Una cucina che è esperienza a tutto tondo

Ovviamente la colpa era mia, che per calarmi nell’estro di questo ragazzone campano classe 1980, con un cuore grande come una casa, che a soli 30 anni si guadagnava la prima stella alla Cantinella di Napoli e che oggi si dedica con passione non solo alla propria cucina ma anche a iniziative benefiche come “I 5 Sensi – Uniti per De@Esi”, dovevo prima capire una cosa: quella di Agostino Iacobucci non è solo e semplicemente cucina, è un’esperienza a tutto tondo, che richiede attenzione completa e completa dedizione tanto da parte dell’ospite-degustatore quanto da parte dello chef-creatore.

Una storia d’eccellenza che continua ancora

Una storia fatta di lievitazioni magistrali, di cotture attente, di accostamenti arditi, di amore per la materia prima, che oggi riprende: avevamo infatti lasciato Agostino in uscita dai Portici dopo sei anni di successi che lo avevano catapultato nell’Olimpo dell’alta cucina all’ombra delle Due Torri.
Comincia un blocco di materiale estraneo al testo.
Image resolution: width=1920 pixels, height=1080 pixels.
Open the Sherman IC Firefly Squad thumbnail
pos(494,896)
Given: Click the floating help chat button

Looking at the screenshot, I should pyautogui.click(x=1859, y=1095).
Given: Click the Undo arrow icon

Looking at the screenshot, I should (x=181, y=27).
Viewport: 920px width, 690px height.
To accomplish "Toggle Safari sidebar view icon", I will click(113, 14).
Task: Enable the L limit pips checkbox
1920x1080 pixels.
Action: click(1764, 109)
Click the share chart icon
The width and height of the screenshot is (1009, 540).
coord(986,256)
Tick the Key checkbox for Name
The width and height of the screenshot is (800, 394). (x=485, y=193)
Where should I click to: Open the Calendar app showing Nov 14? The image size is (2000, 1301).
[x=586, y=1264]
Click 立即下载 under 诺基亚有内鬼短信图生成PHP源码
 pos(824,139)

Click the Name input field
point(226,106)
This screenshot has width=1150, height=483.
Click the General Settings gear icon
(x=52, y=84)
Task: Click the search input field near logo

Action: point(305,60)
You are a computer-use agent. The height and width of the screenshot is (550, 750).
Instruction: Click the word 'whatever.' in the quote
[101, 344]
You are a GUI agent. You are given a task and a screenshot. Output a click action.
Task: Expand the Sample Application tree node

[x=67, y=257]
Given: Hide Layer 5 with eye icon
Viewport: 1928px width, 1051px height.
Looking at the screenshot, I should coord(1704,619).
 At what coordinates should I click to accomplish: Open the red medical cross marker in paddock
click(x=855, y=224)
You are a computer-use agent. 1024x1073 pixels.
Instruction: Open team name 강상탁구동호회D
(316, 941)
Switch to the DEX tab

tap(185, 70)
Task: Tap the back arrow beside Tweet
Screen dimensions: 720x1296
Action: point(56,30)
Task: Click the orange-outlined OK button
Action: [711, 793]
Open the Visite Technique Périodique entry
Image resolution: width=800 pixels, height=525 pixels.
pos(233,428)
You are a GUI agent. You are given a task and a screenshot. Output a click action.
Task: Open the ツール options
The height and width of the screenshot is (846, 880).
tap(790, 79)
Parte da Villa Zarri la seconda vita bolognese di Iacobucci

E dopo un anno abbondante di pausa, di studio e di riflessione, durante il quale il nostro si è confrontato con giganti dell’arte culinaria quali Massimo Bottura, l’italo-argentino Mauro Colagreco e il peruviano Virgilio Martinez, la seconda vita bolognese di Iacobucci riparte da una location d’eccezione come Villa Zarri.

Dall’8 aprile una cornice sontuosa e d’eccezione

I soffitti affrescati, l’ampio parco costellato di sculture neoclassiche, gli stucchi della sontuosa facciata di questa dimora settecentesca simbolo, grazie alle distillerie della famiglia Fini-Zarri, del brandy Made in Bologna e di altri prodotti di alto profilo, saranno a partire da lunedì 8 aprile la degna cornice della cucina di Agostino Iacobucci, che qui combinerà perfettamente tradizione e innovazione, con sapori antichi rivisitati in accostamenti nuovi e creativi.

Suggestioni da Napoli, da Bologna, dal mondo

Elementi di spicco della cucina partenopea si uniranno al grande patrimonio della tradizione emiliana e incontreranno ingredienti di altre culture gastronomiche, in un’accurata selezione delle materie prime, una sapiente valorizzazione dei prodotti di eccellenza, legati alla stagionalità, e ispirazioni in arrivo da oltreoceano.

Solo nove tavoli: prenotare è il minimo

Solo nove tavoli per un massimo di 30 coperti, a significare che non sarà certo un ristorante dove capitare per caso dopo una gita fuori porta ma una vera e propria Mecca del gourmet appassionato e informato, dove la prenotazione è di prammatica così come l’aderenza a un modello di cucina ricercato, in un’atmosfera raccolta che contribuisce a fare sentire l’ospite coccolato e in famiglia.

Tre menu degustazione

Tre i menu degustazione che si affiancheranno a una carta con non più di cinque proposte per portata: uno a base di carne, uno di pesce e lo specialissimo menu “Esplorando. Viaggi, percorsi, curiosità” per una full immersion in quello che è l’Agostino Iacobucci più autentico e profondo, il tutto abbinato a un’eccellente carta dei vini.

L’apertura? Da lunedì a sabato

Il Ristorante Iacobucci sarà aperto sia a pranzo che a cena, dal lunedì al sabato, con la prenotazione che, come detto, è più che caldamente raccomandata.